■ Aufgabe A
Auf welchen Betrag hat Herr Frank die Mehrkosten laut der Debattenrede geschätzt?
■ Aufgabe B
Übersetzen Sie folgenden Satz aus der Debattenrede ins Englische: „Und diese Hunderte von Millionen DM werden Sie nicht durch den Verkauf der Landesbank bekommen.“
■ Aufgabe C
Schreiben Sie die Debattenrede über die Finanzierung der Schulen in freier Trägerschaft im Anschluss an ihren letzten Satz weiter.

■ Lesetext
•••
Weiter zur CDU, zu Ihnen, lieber Herr Beuß. Ich wollte auch – ebenso wie Herr Frank – ansprechen, wie ehrlich es mit Ihren Versprechungen ist, mit der 80-Prozent-Förderung. Das muß man wirklich einmal deutlich sagen. Sie wollen mehr für den Straßenbau ausgeben, Sie wollen für die Justiz mehr Stellen, für die staatlichen Schulen mehr Stellen.

(Wolfgang Beuß CDU: Wir können das ja mal bei den Gesamtschulen versuchen!)

Das sind nicht ein paar Millionen DM, sondern Herr Frank hat 1 Milliarde DM geschätzt, ich habe ein paar Hundert Millionen DM ausgerechnet. Das ist unredlich. Und diese Hunderte von Millionen DM werden Sie nicht durch den Verkauf der Landesbank bekommen. Sie springen da auf den Zug auf, und die Finanzierung ist Ihnen anscheinend wurscht.

(Dr. Hans-Peter de Lorent GAL: Opportunist!)

Mit der Verabschiedung dieses Gesetzes ist für uns das Thema der Finanzierung der Schulen in freier Trägerschaft nicht beendet, und zwar nicht aus irgendwelchen wahlkampftaktischen Gründen, sondern weil wir uns schon die ganze Legislatur mit der Frage der Festsetzung der Schülerkostensätze beschäftigt haben. Das ist in jeder Haushaltsausschußberatung und auch in Kleinen Anfragen meinerseits wunderbar nachlesbar. Wir haben in dieser Legislatur mehrfach versucht, für Klarheit zu sorgen. Deshalb werden wir die Frage der Berechnung der Kostensätze für Schülerinnen erneut auf die Tagesordnung bringen. Das Ziel ist dabei, den Schulen in freier Trägerschaft für die baulichen Maßnahmen vergleichbare Kosten zu erstatten, wie sie für die Schülerinnen im staatlichen Schulwesen aufgewendet werden. Wir halten dieses Ziel für bildungspolitisch richtungweisend.
•••
■ Datenauszug
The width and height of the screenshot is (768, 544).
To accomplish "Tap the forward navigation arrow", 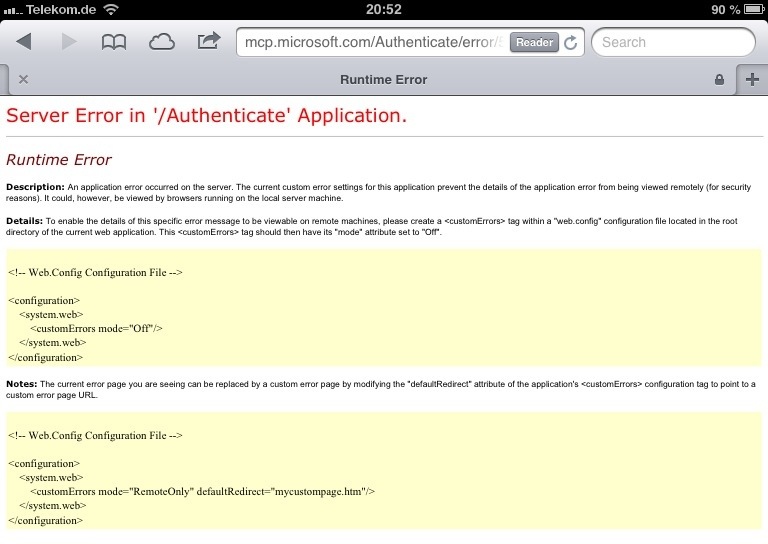I will (x=69, y=42).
•••
■ Ergebnis A
Auf 1 Milliarde DM.

■ Ergebnis B
And you will not get these hundreds of millions of DM from the sale of the Landesbank.

■ Ergebnis C
(Günter Frank SPD)

Zum Schluß noch ein kleines Aperçu am Rande,

(Wolfgang Beuß CDU: Was ist das denn?)

was in der Zwischenzeit dazu passiert ist, weil Sie, Herr Beuß, von Sonderungen sprachen. Es gibt eine erfreuliche Nachricht aus dem Bundestag. Im Kontext mit den Beratungen zum Zweiten Gesetz zur Familienförderung haben Bündnis 90/Die Grünen durchgesetzt, daß in Zukunft auch weiterhin 30 Prozent des Schulgeldes steuerlich geltend gemacht werden können.

(Wolfgang Beuß CDU: Wir sind hier nicht im Wahl- kampf!)

Auch das trägt dazu bei, daß das Problem der Sonderung nicht noch weiter erhöht wird.

Meine Damen und Herren! Wir werden dem Kompromiß zustimmen. Das Bewußtsein, daß Schulen in freier Trägerschaft ein Teil des öffentlichen Schulwesens und keine Closed shops und keine Eliteeinheiten sind, ist, glaube ich, im letzten halben Jahr geschaffen worden. Ich denke aber, daß weiterhin noch sehr viel Akzeptanzarbeit notwendig sein wird, um Schulen in freier Trägerschaft tatsächlich materiell besser auszustatten, das heißt, sie als Teil dieses öffentlichen Schulwesens zu begreifen. Wir werden daran arbeiten. – Danke.

(Beifall bei der GAL und der SPD)

Das Wort hat Frau Koppke.

Frau Präsidentin, meine Damen und Herren! Auch wenn ich mir zu Beginn damit möglicherweise nicht so viele Freunde mache,

(Uwe Grund SPD: Das sind Sie ja gewohnt!)

möchte ich trotzdem – zumindest einleitend – für den REGENBOGEN bemerken, daß wir Privatschulen genauso wie auch Privathochschulen nicht für notwendig erachten, weil wir eigentlich davon ausgehen, daß staatliche Bildungssysteme, so auch das deutsche und das hamburgische, in der Lage sein müßten, verschiedene pädagogische Ansätze und so weiter abzudecken.

(Beifall bei REGENBOGEN – für eine neue Linke)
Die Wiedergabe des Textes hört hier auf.